İşte bunlar, sorumluluk ve sahiplilik sevdasında olan siyasi insanlarımızdır.Siyasetle uğraşan ve ülke idaresine sahip kadrolar da sevk ve idare etmede önemli bir faktör oluştururlar.
Halkı temsilen seçilirler,milletvekili,bakan,başbakan,cumhurbaşkanı olurlar.Yerel anlamda belediye başkanı,meclis üyesi ve muhtar olurlar. Sonuçta seçilir ve seçerler. Ülkeyi idare ederler, problemleri çözerler..
Çağımız bilgi çağı..Çağın önüne bilgiyi hazırlayıp koyan da üreten de bilim adamları..Dünyada her gün akla, mantığa ve bilimselliğe uygun yeni yeni icatlar ve keşifler yapılıyor.Mevcut olanlara her gün yeni fakat daha gelişmişleri ilave ediliyor. Sonuçta sanayi ve teknoloji dediğimiz bu yeni icatlar yığını makineler, tezgahlar ve silahlar kendi millet ve devletlerine güç kazandırıyor..
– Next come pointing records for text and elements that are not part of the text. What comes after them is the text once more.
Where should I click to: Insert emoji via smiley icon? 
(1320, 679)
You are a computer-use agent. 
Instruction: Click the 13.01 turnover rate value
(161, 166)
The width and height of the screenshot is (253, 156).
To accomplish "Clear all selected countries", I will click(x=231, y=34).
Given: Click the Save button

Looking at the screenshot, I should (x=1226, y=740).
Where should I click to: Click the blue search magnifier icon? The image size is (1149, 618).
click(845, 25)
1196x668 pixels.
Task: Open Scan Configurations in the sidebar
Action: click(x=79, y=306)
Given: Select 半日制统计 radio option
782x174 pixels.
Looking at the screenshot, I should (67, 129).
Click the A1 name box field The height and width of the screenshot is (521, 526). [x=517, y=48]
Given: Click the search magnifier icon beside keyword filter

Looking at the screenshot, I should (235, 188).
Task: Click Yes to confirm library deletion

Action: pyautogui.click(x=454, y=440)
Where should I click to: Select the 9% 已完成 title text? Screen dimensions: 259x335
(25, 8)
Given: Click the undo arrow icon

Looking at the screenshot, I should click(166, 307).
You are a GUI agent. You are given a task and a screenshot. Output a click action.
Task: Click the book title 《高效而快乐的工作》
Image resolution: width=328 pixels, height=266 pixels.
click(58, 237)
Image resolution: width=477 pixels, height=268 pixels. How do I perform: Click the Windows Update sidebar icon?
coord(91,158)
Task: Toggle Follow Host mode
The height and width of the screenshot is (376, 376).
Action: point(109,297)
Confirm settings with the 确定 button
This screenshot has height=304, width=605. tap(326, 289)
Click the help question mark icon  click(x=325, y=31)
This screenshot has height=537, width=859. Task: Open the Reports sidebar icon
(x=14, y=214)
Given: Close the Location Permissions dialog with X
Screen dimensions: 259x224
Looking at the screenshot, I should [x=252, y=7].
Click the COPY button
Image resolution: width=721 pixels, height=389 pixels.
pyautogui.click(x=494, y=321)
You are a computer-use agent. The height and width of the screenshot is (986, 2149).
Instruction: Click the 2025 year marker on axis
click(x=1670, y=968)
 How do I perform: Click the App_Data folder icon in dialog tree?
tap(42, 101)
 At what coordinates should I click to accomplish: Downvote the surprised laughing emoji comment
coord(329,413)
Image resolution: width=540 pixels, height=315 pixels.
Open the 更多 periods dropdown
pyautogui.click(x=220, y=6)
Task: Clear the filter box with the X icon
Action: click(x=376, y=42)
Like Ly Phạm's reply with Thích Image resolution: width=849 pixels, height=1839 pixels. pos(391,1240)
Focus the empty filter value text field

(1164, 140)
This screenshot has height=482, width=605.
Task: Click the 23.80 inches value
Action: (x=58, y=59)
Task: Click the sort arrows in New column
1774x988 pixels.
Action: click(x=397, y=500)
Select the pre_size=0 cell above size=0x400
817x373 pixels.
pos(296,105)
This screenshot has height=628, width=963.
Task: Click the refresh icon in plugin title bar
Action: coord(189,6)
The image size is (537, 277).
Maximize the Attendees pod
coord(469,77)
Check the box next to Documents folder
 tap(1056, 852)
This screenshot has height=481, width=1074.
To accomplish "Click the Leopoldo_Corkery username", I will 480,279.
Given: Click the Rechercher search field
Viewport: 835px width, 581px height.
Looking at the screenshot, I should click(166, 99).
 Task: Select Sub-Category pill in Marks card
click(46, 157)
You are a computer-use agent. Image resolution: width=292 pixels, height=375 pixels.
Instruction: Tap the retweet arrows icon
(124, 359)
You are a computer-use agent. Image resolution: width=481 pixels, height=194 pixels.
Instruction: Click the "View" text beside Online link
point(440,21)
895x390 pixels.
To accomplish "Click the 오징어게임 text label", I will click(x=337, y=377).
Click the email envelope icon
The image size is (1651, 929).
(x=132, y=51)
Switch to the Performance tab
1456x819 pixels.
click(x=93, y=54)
Bir Edison'u düşünün elektrik olmasaydı dünyanın hali ne olurdu ?
Din adamları başka bir faktör..
İbadet,ahlak ve davranış bakımından toplumları müspet formasyonlara sokarlar. İlahi emir ve yasakları her vesileyle insanlara anlatmak suretiyle peygamberlerin varisi olurlar.Onların yaptıklarını yaparak insanlara doğruları ve yanlışları öğretirler.Din ve ahlak adamları genelde barışı, hoşgörüyü ve sevgiyi öne alırlar. Sevgi, kurtuluş, irşat ve rızayı ilahi onların temel amaçları..
Yunus Emre, Ahmet Yesevi, Mevlana gibi insanlarımızı düşünün..
Veya Erzurum'da provoke edilen toplumsal hareketlenmelerde din damları hemen imdada koşmuş, galeyana gelen halk kitleleri ancak emniyetle birlikte din adamları tarafından engellenebilmiştir..
Bu anlamda dün Erzurum'da merhum Naim Hocamız ünlüyken, Minik Musa'nın hunharca öldürülmesi olayında da Veli Hocamız Emniyet Kuvvetlerimizin yanında yer almıştır. Sorunlarımızı göğüsleyen ve Milletimizin manevi km. taşı sayılan bu seçkin ve iz bırakmış insanlarımıza Millet olarak şükran duyuyor,sayısının artmasını Allahtan diliyorum.